» Source material

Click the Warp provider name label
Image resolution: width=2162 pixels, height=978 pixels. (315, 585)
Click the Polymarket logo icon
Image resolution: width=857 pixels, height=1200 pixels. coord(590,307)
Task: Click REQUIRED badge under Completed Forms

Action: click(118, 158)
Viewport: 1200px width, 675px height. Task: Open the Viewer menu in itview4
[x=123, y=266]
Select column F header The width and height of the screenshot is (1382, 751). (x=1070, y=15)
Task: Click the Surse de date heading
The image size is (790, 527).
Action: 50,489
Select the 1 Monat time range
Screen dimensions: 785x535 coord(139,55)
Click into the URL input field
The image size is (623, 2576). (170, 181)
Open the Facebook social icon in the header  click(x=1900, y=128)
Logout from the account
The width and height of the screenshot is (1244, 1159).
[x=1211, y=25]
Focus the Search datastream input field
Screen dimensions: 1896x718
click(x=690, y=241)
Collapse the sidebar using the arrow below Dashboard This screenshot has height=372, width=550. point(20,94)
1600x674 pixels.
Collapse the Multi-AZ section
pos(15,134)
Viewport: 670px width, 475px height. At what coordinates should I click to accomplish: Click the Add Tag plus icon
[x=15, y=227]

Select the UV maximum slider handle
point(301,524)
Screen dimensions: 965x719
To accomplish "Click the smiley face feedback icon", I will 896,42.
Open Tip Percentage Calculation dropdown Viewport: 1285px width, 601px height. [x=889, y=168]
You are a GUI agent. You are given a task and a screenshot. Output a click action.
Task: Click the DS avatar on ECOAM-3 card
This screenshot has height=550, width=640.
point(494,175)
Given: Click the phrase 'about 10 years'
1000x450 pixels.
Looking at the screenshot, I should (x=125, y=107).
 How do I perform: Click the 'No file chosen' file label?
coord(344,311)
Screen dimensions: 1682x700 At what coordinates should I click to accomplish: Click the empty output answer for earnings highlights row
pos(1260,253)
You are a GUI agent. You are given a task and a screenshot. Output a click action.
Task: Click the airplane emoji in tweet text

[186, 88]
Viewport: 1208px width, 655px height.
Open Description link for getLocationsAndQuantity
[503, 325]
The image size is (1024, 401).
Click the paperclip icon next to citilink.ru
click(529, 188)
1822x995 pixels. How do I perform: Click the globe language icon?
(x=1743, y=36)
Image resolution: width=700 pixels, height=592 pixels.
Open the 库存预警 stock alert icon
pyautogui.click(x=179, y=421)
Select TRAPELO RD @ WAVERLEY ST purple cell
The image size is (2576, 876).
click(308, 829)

» What this task involves
Repeat the records exactly, leaving out none of them.

» Answer box
Click the Warp provider name label
Image resolution: width=2162 pixels, height=978 pixels. (315, 585)
Click the Polymarket logo icon
Image resolution: width=857 pixels, height=1200 pixels. coord(590,307)
Task: Click REQUIRED badge under Completed Forms

Action: click(118, 158)
Viewport: 1200px width, 675px height. Task: Open the Viewer menu in itview4
[x=123, y=266]
Select column F header The width and height of the screenshot is (1382, 751). (x=1070, y=15)
Task: Click the Surse de date heading
The image size is (790, 527).
Action: 50,489
Select the 1 Monat time range
Screen dimensions: 785x535 coord(139,55)
Click into the URL input field
The image size is (623, 2576). (170, 181)
Open the Facebook social icon in the header  click(x=1900, y=128)
Logout from the account
The width and height of the screenshot is (1244, 1159).
[x=1211, y=25]
Focus the Search datastream input field
Screen dimensions: 1896x718
click(x=690, y=241)
Collapse the sidebar using the arrow below Dashboard This screenshot has height=372, width=550. point(20,94)
1600x674 pixels.
Collapse the Multi-AZ section
pos(15,134)
Viewport: 670px width, 475px height. At what coordinates should I click to accomplish: Click the Add Tag plus icon
[x=15, y=227]

Select the UV maximum slider handle
point(301,524)
Screen dimensions: 965x719
To accomplish "Click the smiley face feedback icon", I will 896,42.
Open Tip Percentage Calculation dropdown Viewport: 1285px width, 601px height. [x=889, y=168]
You are a GUI agent. You are given a task and a screenshot. Output a click action.
Task: Click the DS avatar on ECOAM-3 card
This screenshot has height=550, width=640.
point(494,175)
Given: Click the phrase 'about 10 years'
1000x450 pixels.
Looking at the screenshot, I should (x=125, y=107).
 How do I perform: Click the 'No file chosen' file label?
coord(344,311)
Screen dimensions: 1682x700 At what coordinates should I click to accomplish: Click the empty output answer for earnings highlights row
pos(1260,253)
You are a GUI agent. You are given a task and a screenshot. Output a click action.
Task: Click the airplane emoji in tweet text

[186, 88]
Viewport: 1208px width, 655px height.
Open Description link for getLocationsAndQuantity
[503, 325]
The image size is (1024, 401).
Click the paperclip icon next to citilink.ru
click(529, 188)
1822x995 pixels. How do I perform: Click the globe language icon?
(x=1743, y=36)
Image resolution: width=700 pixels, height=592 pixels.
Open the 库存预警 stock alert icon
pyautogui.click(x=179, y=421)
Select TRAPELO RD @ WAVERLEY ST purple cell
The image size is (2576, 876).
click(308, 829)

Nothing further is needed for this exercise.